Dalam penasehat keamanan siber bersama yang baru, badan intelijen dan keamanan siber AS telah memperingatkan tentang penggunaan ransomware Maui oleh peretas yang didukung pemerintah Korea Utara untuk menargetkan sektor perawatan kesehatan setidaknya sejak Mei 2021.
“Aktor siber yang disponsori negara Korea Utara menggunakan Maui ransomware dalam insiden ini untuk mengenkripsi server yang bertanggung jawab atas layanan kesehatan—termasuk layanan catatan kesehatan elektronik, layanan diagnostik, layanan pencitraan, dan layanan intranet,” pihak berwenang mencatat.
Peringatan itu datang dari Badan Keamanan Siber dan Infrastruktur AS (CISA), Biro Investigasi Federal (FBI), dan Departemen Keuangan.
Perusahaan keamanan siber Stairwell, yang temuannya menjadi dasar dari saran tersebut, mengatakan bahwa keluarga ransomware yang kurang dikenal menonjol karena kurangnya beberapa fitur utama yang umumnya terkait dengan kelompok ransomware-as-a-service (RaaS).
Ini termasuk tidak adanya “catatan tebusan tertanam untuk memberikan instruksi pemulihan atau cara otomatis untuk mengirimkan kunci enkripsi ke penyerang,” kata peneliti keamanan Silas Cutler dalam tinjauan teknis ransomware.

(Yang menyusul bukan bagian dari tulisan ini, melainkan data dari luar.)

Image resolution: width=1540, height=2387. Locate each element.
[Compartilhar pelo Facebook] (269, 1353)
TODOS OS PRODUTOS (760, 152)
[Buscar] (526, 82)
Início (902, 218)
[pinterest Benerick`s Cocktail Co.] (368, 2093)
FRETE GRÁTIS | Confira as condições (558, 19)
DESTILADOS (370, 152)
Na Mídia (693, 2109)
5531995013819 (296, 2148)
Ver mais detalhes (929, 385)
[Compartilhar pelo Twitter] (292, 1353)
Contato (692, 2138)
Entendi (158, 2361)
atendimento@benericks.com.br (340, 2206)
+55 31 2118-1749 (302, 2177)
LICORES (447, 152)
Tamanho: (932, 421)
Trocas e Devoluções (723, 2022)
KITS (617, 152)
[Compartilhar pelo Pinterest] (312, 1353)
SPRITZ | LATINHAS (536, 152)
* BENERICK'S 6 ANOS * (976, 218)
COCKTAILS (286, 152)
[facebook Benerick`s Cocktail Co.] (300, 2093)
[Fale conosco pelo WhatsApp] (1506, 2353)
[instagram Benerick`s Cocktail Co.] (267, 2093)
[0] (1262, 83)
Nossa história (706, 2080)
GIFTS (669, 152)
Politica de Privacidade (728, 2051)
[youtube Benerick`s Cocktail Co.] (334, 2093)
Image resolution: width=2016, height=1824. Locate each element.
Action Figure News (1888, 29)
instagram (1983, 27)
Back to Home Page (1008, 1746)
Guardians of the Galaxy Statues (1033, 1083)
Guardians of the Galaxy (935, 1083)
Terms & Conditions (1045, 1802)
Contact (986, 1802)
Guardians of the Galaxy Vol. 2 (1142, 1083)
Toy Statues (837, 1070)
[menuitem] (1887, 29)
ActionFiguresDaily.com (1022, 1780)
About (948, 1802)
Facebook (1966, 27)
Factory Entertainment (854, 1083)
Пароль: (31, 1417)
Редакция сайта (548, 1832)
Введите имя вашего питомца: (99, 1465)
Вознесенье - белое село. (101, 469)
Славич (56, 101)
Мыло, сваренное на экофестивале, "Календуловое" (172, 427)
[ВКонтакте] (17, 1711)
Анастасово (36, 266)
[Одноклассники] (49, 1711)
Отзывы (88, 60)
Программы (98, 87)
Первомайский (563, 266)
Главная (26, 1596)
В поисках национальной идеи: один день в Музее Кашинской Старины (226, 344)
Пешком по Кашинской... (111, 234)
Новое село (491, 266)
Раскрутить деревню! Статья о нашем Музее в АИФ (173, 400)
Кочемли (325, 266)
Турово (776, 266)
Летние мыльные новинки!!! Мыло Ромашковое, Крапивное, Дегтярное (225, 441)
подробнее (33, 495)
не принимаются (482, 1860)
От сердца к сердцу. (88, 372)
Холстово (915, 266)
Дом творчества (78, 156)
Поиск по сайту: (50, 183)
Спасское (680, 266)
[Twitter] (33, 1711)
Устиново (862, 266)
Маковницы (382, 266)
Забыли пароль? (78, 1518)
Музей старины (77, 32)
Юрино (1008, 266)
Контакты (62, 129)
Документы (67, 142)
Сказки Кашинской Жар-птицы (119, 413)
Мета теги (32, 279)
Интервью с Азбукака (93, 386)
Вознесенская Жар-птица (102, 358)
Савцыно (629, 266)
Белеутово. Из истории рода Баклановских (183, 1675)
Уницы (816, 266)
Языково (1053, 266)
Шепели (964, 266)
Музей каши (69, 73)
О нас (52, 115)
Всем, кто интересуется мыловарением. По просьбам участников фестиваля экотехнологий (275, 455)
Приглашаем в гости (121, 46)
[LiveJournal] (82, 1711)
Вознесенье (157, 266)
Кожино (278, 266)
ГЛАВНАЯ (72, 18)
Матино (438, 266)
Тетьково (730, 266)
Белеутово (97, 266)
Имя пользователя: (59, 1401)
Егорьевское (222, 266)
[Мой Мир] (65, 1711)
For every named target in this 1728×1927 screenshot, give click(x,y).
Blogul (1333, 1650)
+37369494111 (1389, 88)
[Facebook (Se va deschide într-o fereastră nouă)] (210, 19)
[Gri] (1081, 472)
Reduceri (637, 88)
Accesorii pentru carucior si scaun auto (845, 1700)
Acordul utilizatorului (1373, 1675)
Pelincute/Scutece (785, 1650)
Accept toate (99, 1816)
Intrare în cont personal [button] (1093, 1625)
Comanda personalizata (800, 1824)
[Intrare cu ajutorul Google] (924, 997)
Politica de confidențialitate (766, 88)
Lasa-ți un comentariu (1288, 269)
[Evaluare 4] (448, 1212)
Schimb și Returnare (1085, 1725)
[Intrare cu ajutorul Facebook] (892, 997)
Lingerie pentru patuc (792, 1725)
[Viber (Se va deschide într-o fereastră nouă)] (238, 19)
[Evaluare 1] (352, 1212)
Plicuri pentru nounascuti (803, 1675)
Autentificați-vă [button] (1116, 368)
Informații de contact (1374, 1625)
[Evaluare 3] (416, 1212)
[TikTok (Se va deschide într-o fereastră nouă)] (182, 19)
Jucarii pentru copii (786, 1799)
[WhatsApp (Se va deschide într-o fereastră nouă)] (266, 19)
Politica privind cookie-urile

Sebaliknya, analisis sampel Maui menunjukkan bahwa malware dirancang untuk eksekusi manual oleh aktor jarak jauh melalui antarmuka baris perintah, menggunakannya untuk menargetkan file tertentu pada mesin yang terinfeksi untuk enkripsi.
Selain mengenkripsi file target dengan enkripsi AES 128-bit dengan kunci unik, masing-masing kunci ini, pada gilirannya, dienkripsi dengan RSA menggunakan pasangan kunci yang dihasilkan pertama kali saat Maui dijalankan. Sebagai lapisan keamanan ketiga, kunci RSA dienkripsi menggunakan kunci publik RSA hard-code yang unik untuk setiap kampanye.
Apa yang membedakan Maui dari penawaran ransomware tradisional lainnya juga adalah fakta bahwa itu tidak ditawarkan sebagai layanan kepada afiliasi lain untuk digunakan dengan imbalan bagian dari keuntungan moneter.
Dalam beberapa kasus, insiden ransomware dikatakan telah mengganggu layanan kesehatan untuk waktu yang lama. Vektor infeksi awal yang digunakan untuk melakukan intrusi belum diketahui.
Perlu dicatat bahwa kampanye ini didasarkan pada kesediaan entitas layanan kesehatan untuk membayar uang tebusan agar segera pulih dari serangan dan memastikan akses tanpa gangguan ke layanan penting. Ini adalah indikasi terbaru tentang bagaimana musuh Korea Utara mengadaptasi taktik mereka untuk secara ilegal menghasilkan aliran pendapatan yang konstan untuk negara yang kekurangan uang itu.

Menurut laporan Sophos’ State of Ransomware in Healthcare 2022, 61% organisasi layanan kesehatan yang disurvei memilih untuk menetap dibandingkan dengan rata-rata global 46%, dengan hanya 2% dari mereka yang membayar uang tebusan pada tahun 2021 mendapatkan kembali data lengkap mereka.
Meskipun demikian, penggunaan keluarga ransomware yang dioperasikan secara manual oleh grup APT juga meningkatkan kemungkinan bahwa operasi tersebut dapat menjadi taktik pengalih perhatian yang dirancang untuk bertindak sebagai kedok untuk motif jahat lainnya, seperti yang baru-baru ini diamati dalam kasus Bronze Starlight.
“Serangan ransomware yang disponsori negara telah menjadi tindakan agresi internasional yang khas,” Peter Martini, salah satu pendiri iboss, mengatakan dalam sebuah pernyataan. “Sayangnya, Korea Utara secara khusus telah menunjukkan bahwa mereka sangat bersedia untuk menargetkan berbagai industri tanpa pandang bulu, termasuk perawatan kesehatan, untuk mengamankan cryptocurrency yang tidak dapat dilacak yang mendanai program senjata nuklirnya.”